As a backbone for the XAI module, we use Python’s `Captum < https://captum.ai/>`_ library, a well-known open-source library for model interpretability built on PyTorch, that efficiently implements the majority of the attribution methods proposed in literature. Here are Captum’s attribution methods that are currently supported in the AIDE toolbox:

Saliency one of the simplest attribution methods, computes the gradient of the output with respect to the input, hence providing the coefficients of a version of the model that has been linearized at that given input point. Therefore, the magnitude of the gradient indicates which pixels need to be changed the least to affect the output the most.

InputXGradient computes the total contribution of a feature to the linearised model’s output by multiplying the saliency by the input values.

IntegratedGradients wherein attributions are computed as the integral of the gradients of the outputs with respect to the inputs along the path from a given baseline (e.g., 0) to the input.

FeatureAblation is a simple perturbation-based method, consisting of replacing each input feature with a given baseline value (e.g., 0), and computing the difference in output, hence considering a feature more important the more the prediction suffers as this feature is replaced.

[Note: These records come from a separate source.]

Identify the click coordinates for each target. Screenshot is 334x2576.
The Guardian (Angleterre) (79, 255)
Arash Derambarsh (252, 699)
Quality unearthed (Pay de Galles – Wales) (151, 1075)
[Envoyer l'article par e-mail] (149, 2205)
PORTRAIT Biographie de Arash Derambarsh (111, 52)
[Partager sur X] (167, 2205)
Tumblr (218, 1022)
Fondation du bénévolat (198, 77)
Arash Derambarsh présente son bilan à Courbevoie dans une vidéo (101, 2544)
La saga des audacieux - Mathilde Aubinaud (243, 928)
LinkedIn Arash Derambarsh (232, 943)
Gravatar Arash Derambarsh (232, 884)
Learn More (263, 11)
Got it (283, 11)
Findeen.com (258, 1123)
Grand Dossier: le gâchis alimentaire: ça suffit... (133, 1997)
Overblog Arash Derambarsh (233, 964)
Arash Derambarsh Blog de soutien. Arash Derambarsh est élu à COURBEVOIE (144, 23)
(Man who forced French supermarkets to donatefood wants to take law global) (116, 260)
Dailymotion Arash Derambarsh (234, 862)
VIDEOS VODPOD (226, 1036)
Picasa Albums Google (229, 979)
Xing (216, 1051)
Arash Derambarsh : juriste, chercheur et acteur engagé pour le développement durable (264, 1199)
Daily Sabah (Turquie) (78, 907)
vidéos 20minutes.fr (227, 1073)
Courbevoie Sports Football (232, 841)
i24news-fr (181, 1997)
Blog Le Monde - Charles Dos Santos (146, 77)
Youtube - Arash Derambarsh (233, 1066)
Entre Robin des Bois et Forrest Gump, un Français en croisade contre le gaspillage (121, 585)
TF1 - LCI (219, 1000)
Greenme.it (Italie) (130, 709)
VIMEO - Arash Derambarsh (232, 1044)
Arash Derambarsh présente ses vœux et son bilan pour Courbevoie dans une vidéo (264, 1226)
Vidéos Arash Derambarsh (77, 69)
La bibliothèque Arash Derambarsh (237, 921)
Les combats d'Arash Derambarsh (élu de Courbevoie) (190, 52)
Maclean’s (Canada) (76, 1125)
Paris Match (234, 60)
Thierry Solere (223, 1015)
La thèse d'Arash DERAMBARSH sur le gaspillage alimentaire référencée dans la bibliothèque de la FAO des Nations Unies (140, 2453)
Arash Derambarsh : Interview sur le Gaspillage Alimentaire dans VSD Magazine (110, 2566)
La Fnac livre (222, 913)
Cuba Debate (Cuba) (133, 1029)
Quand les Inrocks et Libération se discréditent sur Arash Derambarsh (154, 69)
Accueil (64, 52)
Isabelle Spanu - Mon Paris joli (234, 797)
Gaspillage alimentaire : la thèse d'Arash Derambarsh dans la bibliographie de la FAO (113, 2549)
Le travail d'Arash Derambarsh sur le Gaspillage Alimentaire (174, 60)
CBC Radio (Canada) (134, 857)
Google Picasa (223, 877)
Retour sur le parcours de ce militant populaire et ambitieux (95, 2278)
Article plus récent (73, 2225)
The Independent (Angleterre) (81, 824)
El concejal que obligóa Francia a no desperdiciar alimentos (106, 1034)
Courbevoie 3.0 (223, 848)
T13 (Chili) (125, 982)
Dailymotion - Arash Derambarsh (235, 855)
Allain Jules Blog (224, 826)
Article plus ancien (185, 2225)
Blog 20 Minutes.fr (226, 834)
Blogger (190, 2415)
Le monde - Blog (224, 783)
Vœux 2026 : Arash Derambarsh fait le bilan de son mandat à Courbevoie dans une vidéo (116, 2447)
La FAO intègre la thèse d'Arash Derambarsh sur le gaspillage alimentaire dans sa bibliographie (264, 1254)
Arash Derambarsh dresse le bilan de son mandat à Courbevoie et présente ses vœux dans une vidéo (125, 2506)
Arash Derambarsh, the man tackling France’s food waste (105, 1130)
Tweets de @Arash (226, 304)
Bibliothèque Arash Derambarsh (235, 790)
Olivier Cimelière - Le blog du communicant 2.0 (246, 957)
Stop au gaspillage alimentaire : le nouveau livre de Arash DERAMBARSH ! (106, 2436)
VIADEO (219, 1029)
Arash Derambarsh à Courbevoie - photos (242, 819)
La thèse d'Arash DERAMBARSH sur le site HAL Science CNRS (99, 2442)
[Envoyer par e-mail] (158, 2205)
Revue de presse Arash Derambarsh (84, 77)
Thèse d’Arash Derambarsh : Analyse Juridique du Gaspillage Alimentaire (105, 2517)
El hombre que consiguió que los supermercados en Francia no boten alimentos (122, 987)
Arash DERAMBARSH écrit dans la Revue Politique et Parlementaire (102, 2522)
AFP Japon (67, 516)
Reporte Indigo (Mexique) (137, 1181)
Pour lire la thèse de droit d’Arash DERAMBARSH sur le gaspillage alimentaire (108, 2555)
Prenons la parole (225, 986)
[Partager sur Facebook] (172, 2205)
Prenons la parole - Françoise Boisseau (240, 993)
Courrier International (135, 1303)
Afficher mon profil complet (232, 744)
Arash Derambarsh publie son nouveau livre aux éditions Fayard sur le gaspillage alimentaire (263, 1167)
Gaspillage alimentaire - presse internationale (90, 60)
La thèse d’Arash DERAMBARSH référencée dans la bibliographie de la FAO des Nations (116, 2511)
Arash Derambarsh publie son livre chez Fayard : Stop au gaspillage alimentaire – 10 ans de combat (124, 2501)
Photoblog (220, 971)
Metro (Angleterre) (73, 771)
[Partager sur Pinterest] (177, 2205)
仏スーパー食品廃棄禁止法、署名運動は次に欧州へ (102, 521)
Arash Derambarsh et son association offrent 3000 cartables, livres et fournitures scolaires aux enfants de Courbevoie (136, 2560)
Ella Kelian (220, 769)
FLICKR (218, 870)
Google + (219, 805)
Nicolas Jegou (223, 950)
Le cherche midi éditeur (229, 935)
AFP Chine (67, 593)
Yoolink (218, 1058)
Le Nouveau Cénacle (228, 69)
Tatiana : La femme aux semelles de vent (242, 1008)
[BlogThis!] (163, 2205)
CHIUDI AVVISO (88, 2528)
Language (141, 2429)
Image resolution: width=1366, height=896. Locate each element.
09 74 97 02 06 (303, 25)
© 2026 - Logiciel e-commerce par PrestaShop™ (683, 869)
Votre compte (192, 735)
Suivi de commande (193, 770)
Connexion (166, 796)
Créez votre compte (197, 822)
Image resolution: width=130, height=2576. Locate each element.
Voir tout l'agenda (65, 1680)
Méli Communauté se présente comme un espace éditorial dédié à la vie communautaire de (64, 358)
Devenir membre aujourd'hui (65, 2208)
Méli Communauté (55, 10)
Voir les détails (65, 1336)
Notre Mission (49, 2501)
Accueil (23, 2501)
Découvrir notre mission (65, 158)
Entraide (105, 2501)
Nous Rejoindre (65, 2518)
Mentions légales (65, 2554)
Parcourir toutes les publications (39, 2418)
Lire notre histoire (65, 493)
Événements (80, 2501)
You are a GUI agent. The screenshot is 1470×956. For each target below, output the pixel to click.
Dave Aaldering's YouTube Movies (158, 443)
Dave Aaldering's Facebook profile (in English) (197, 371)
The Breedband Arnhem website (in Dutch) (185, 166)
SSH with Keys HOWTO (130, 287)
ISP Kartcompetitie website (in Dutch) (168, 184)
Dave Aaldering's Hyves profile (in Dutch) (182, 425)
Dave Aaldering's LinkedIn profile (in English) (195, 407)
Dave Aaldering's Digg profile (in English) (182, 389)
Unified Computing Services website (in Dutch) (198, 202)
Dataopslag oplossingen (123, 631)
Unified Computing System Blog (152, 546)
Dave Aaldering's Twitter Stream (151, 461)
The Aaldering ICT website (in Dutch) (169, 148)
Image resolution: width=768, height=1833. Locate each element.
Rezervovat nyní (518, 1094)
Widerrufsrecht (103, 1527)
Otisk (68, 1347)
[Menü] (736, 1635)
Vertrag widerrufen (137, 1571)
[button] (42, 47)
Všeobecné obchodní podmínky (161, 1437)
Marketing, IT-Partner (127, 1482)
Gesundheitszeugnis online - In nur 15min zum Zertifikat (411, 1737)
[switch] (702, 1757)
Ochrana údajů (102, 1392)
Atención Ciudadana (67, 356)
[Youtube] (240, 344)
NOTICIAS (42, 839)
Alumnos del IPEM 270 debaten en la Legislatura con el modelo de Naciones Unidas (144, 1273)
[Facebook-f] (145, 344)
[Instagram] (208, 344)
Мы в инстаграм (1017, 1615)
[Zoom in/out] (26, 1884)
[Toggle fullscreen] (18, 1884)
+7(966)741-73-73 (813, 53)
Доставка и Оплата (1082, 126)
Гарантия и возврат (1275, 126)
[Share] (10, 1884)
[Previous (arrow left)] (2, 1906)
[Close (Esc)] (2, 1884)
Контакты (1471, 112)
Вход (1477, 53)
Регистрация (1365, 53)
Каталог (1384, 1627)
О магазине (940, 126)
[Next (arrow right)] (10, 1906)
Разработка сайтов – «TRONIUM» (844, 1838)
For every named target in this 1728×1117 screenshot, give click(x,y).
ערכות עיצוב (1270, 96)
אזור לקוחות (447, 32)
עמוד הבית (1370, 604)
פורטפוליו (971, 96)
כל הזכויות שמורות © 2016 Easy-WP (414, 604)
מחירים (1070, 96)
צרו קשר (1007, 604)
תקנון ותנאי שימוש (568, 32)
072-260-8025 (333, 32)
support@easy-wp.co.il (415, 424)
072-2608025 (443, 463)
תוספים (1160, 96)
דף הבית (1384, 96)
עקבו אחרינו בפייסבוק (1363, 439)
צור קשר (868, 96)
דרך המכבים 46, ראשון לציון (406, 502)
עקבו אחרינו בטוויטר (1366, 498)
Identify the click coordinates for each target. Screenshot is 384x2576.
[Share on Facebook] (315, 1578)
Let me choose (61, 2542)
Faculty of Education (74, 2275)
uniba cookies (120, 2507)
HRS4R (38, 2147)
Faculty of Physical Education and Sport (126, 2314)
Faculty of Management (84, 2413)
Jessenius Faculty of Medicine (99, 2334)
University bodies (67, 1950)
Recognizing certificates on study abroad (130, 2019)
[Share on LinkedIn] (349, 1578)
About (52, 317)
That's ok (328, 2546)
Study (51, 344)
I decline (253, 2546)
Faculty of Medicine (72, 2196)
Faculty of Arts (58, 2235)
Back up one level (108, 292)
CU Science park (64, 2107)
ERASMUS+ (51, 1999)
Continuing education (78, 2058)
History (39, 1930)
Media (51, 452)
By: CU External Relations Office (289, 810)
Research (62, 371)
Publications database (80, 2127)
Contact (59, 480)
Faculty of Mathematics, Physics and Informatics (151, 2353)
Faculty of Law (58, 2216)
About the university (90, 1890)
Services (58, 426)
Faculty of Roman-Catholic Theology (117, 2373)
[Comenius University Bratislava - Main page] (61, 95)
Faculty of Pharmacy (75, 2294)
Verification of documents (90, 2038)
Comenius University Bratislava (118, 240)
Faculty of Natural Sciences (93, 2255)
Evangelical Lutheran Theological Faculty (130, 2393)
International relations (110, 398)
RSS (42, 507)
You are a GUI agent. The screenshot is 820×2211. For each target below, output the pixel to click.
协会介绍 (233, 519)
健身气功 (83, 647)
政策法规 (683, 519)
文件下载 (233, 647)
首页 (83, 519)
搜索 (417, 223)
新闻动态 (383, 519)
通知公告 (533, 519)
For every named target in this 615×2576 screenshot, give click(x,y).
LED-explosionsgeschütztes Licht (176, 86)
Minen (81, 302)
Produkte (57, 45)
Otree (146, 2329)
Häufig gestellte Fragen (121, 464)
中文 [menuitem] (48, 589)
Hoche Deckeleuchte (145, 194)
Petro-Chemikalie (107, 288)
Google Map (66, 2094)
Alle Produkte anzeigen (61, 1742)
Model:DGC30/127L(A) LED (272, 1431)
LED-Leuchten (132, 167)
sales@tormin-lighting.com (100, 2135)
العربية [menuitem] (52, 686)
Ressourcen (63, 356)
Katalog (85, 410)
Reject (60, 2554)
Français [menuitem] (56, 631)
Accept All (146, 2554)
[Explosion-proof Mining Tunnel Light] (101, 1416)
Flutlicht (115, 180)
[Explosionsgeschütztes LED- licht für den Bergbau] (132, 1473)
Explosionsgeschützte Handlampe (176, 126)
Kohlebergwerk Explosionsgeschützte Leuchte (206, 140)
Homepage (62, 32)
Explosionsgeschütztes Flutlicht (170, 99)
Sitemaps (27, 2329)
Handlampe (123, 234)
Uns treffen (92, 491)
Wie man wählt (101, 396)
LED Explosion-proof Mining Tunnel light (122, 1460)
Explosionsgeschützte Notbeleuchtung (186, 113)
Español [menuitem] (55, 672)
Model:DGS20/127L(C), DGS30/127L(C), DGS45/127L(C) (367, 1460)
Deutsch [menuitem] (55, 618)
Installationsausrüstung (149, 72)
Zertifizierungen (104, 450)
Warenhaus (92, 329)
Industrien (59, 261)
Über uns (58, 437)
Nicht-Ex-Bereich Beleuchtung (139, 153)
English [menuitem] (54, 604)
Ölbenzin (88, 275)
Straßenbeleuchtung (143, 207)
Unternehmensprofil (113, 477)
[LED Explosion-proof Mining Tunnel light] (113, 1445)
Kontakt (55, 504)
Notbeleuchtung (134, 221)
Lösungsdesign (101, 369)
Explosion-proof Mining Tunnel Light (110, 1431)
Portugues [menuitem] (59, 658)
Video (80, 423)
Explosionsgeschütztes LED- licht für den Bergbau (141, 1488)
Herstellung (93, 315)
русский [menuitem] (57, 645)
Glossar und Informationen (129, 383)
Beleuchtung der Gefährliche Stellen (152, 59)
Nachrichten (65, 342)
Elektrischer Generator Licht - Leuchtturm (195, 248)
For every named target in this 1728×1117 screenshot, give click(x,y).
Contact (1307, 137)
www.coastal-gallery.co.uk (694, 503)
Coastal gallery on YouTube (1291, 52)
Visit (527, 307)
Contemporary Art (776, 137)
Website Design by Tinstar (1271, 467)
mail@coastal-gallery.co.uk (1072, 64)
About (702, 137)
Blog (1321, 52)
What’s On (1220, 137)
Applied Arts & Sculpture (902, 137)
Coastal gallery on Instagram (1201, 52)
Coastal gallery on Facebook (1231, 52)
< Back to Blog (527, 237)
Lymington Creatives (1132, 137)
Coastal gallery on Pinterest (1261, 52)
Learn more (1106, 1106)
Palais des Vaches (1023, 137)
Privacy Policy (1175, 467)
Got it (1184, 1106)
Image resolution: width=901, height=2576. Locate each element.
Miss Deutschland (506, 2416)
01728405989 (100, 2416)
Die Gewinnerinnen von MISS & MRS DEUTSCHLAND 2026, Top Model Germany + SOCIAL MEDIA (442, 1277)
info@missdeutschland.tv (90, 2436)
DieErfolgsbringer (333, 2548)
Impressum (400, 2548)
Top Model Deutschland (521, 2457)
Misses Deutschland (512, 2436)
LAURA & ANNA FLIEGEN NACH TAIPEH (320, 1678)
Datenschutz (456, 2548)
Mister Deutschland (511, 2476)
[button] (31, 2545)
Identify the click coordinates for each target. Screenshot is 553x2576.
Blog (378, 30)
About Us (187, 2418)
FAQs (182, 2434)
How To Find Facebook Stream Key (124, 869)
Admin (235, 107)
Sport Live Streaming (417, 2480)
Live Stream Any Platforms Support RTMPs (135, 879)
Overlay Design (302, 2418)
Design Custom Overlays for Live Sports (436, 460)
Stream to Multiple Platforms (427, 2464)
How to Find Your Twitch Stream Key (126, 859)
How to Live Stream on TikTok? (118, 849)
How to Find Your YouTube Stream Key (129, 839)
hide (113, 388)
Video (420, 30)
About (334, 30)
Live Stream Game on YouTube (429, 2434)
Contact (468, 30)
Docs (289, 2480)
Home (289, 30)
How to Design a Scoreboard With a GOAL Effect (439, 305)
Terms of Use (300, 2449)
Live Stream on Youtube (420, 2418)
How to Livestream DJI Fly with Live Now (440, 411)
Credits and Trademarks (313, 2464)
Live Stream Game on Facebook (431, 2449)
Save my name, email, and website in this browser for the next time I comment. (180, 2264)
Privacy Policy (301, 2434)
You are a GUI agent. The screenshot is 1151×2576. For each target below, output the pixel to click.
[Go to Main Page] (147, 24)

ShapleyValueSampling extends the previous method by considering each permutation of the input features, such that the output difference after adding each feature corresponds to its contribution.

Input Parameters

To activate the XAI module, the user needs to set the activate parameter to True.

xai:
    activate: True
    params:
        type: ...
        params: {...}
        out_agg_dim: ...
        mask: ...
        threshold:
            F1Score: {...}
        threshold_lower_is_best: ...
        min_distance: ...
        time_aggregation: ...

The params parameter is a dictionary that contains the following:

type: type defines the name of the attribution method to be used, which must be one of the aforementioned methods: “Saliency”, “InputXGradient”, “IntegratedGradients”, “FeatureAblation”, or “ShapleyValueSampling”.
params: params could contain a dictionary of the arguments to pass to a given Captum’s attribution class, or be left empty to use the default parameters.
out_agg_dim: could be a tuple of dimensions with respect to which we aggregate the output for explanation purposes, or None, to perform no aggregation. This is useful if input is highly dimentional and we want to reduce the dimensionality of the output.
mask: serves the same purpose as the previous parameter (i.e., to aggregate some values) but it is much more configurable. It must have one of the following values: "none", "events", "correctness", "labels", "custom". As long as the mask is not "none", out_agg_dim will be ignored, and instead of axis-based aggregation, the mask-based aggregation will be performed:
- none: no mask is applied.
- events: considers those event blobs obtained by the Characterization module to compute a binary mask for attribution purposes. Configuration parameters threshold, threshold_lower_is_better, min_distance, and time_aggregation have to be defined in the xai subsection of the configuration file again, but the detected blobs are not recomputed if their values are the same.
- correctness: selects, for every output class/feature to be explained, the output elements for which the prediction has a low error, i.e., it selects correct predictions. By default, a prediction is correct if its difference with respect to the GT value is equal to or less than 0.5. Intuitively, correct predictions could be more insightful than incorrect ones.
- labels: considers, for every output class/feature to be explained, only the elements where the class to be explained coincides with the true output class. Here the idea is to reduce the noise in the explanation by eliminating all the output elements that do not correspond to the class(es) of interest.
- custom: allows the user, for every output class/feature, to provide a custom aggregation mask (must be returned by the dataloader with key agg_mask), with the same dimensions as the output and a value (e.g., for 4 classes, numbers from 1-4) selecting the samples to be aggregated for each of the classes. This could be used, for instance, to analyse the impact of each class over class-specific land covers.
threshold: the threshold to be used for the visualization. It can be a predefined threshold or a selected threshold metric for characterization, such as 0.5 or f1_score.
threshold_lower_is_best: a boolean indicating whether a lower threshold is better.
min_distance: the minimum Euclidean distance between pixels to consider two True pixels connected.
time_aggregation: a boolean indicating whether time aggregation should be applied for visualization purposes.

Outputs

The XAI module generates figures to visualize the attribution values dependning on the parameters set by the user. Here we show some examples of the generated figures:

The above figure shows the average attribution values for the selected method per input feature. Positive values indicate that the feature has a positive impact on the prediction, while negative values indicate the opposite. Below, we show an example of the temporal XAI visualization in which the attribution values are displayed per feature over time for a selected event.